[Start of THE INPUT]
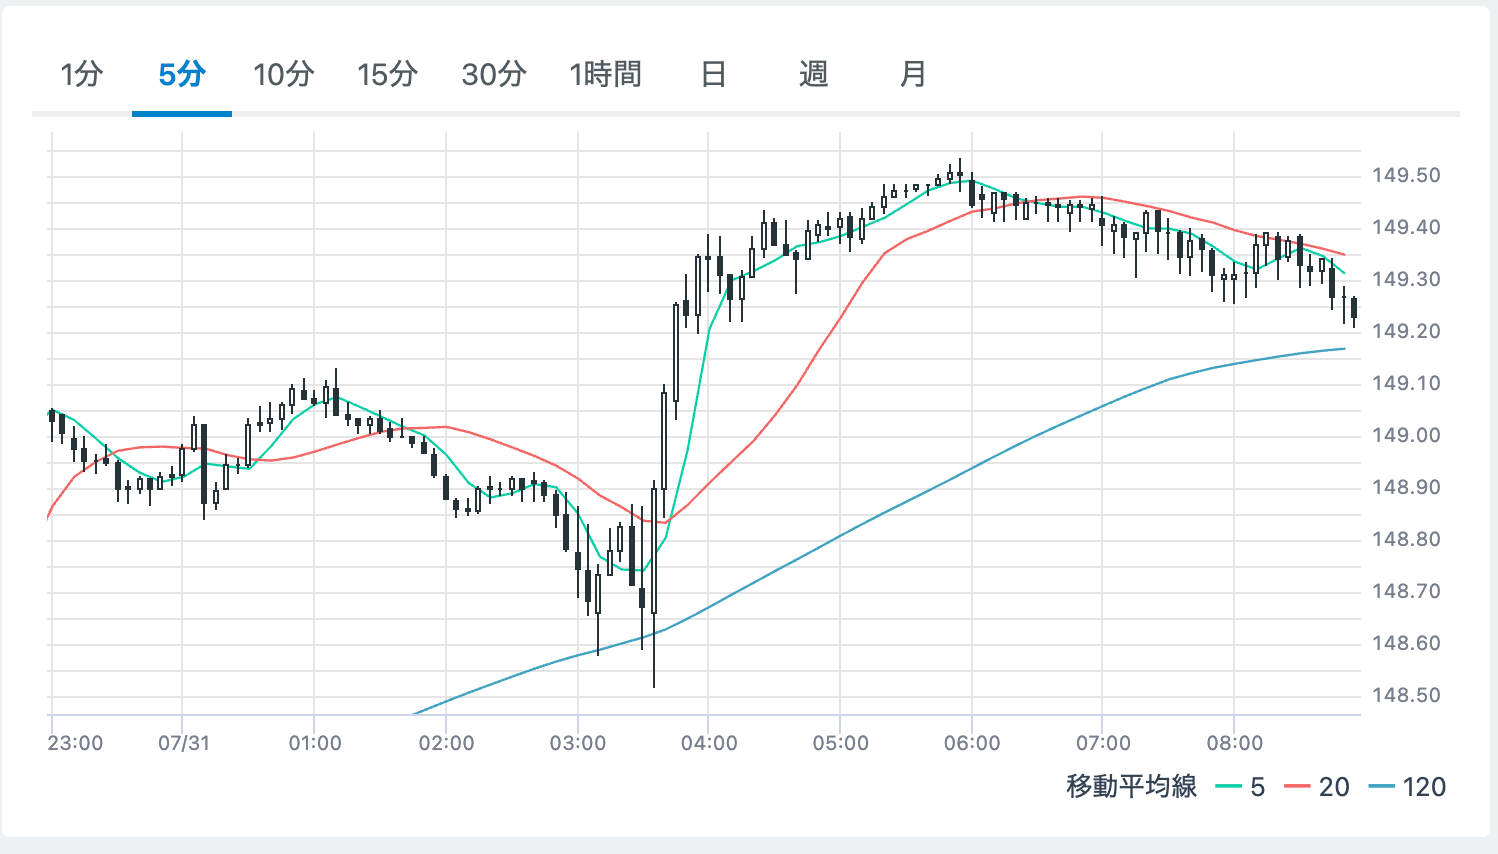Select the 04:00 time axis label
The width and height of the screenshot is (1498, 854).
point(709,743)
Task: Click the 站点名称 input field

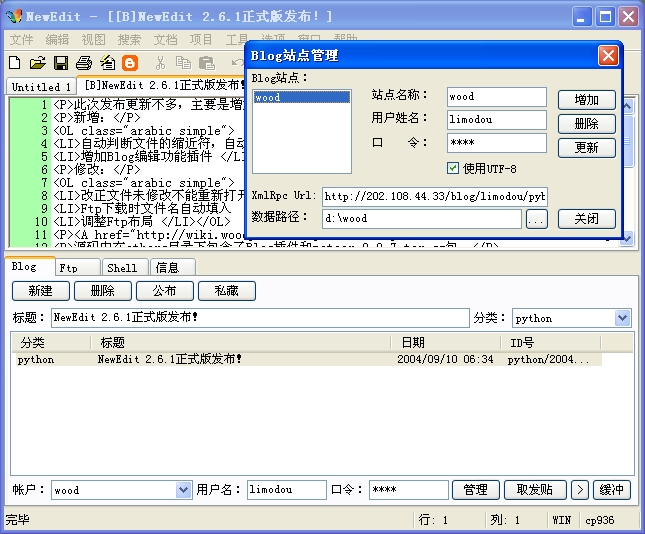Action: 496,97
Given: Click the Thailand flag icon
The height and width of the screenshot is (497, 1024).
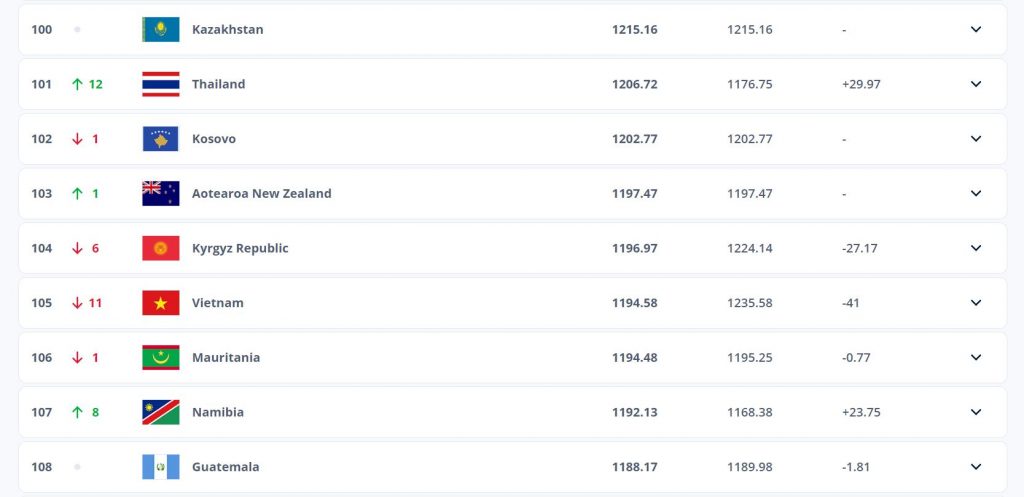Looking at the screenshot, I should pos(161,84).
[End of THE INPUT]
• **WHAT IS NEEDED**:
Please rewrite the material from the line with "Task: Click the 站点名称 input field" through the end, swapping "Thailand" for "Vietnam" and changing nothing else. Leave the pictures out of your answer.

• **RESULT FOR THIS TASK**:
Task: Click the 站点名称 input field

Action: 496,97
Given: Click the Vietnam flag icon
The height and width of the screenshot is (497, 1024).
Looking at the screenshot, I should pos(161,84).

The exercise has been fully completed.